Stored items:
*** Block opens ***

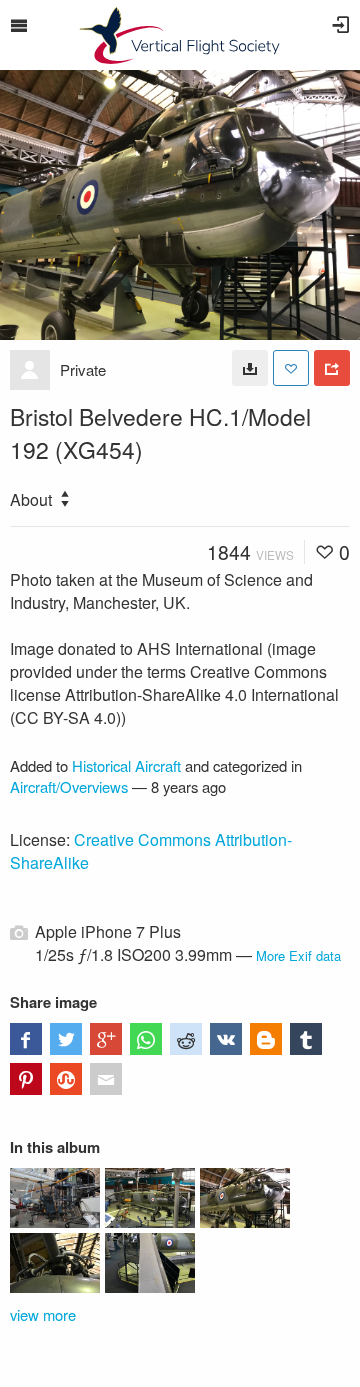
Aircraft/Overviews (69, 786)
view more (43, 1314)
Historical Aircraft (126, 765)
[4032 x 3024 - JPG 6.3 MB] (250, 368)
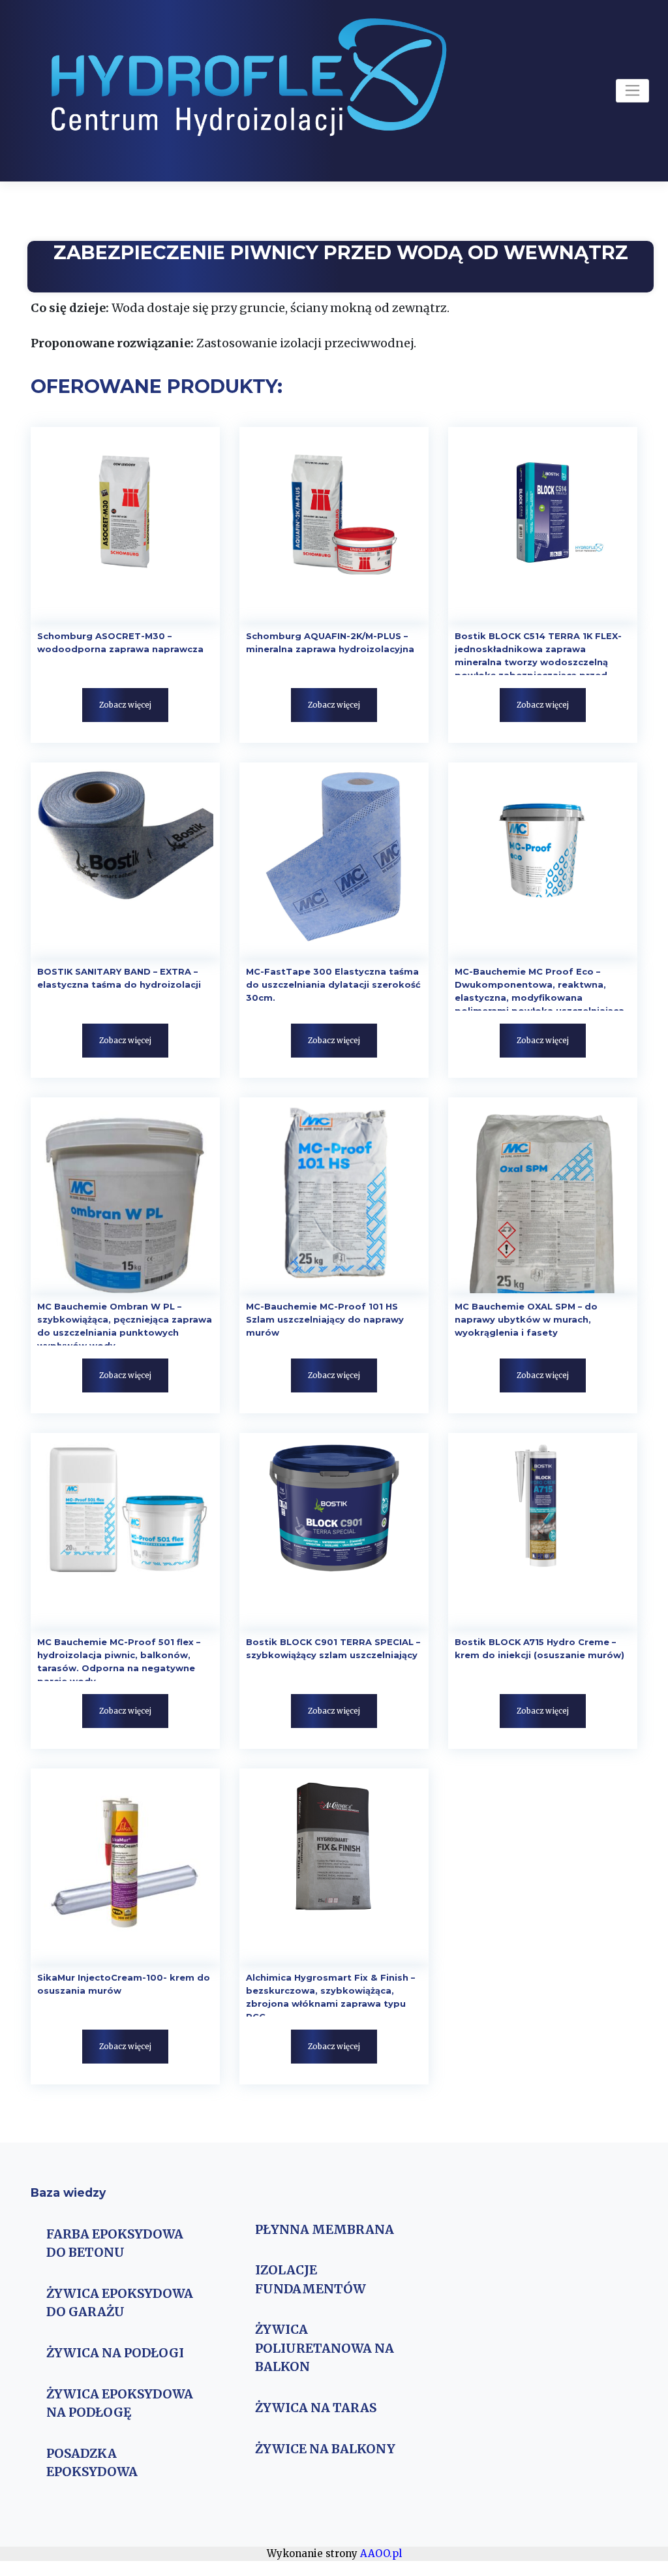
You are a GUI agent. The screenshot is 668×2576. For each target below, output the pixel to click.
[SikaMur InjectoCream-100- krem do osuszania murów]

*** Block closes ***

* EXERCISE DIRECTIONS *
Write out the lines that run from the line containing "view more (43, 1314)" to the end of the entries, inclusive, exactly as written. Skip every picture.

* SOLUTION TO THE PROBLEM *
view more (43, 1314)
Historical Aircraft (126, 765)
[4032 x 3024 - JPG 6.3 MB] (250, 368)
You are a GUI agent. The screenshot is 668×2576. For each target below, output the pixel to click.
[SikaMur InjectoCream-100- krem do osuszania murów]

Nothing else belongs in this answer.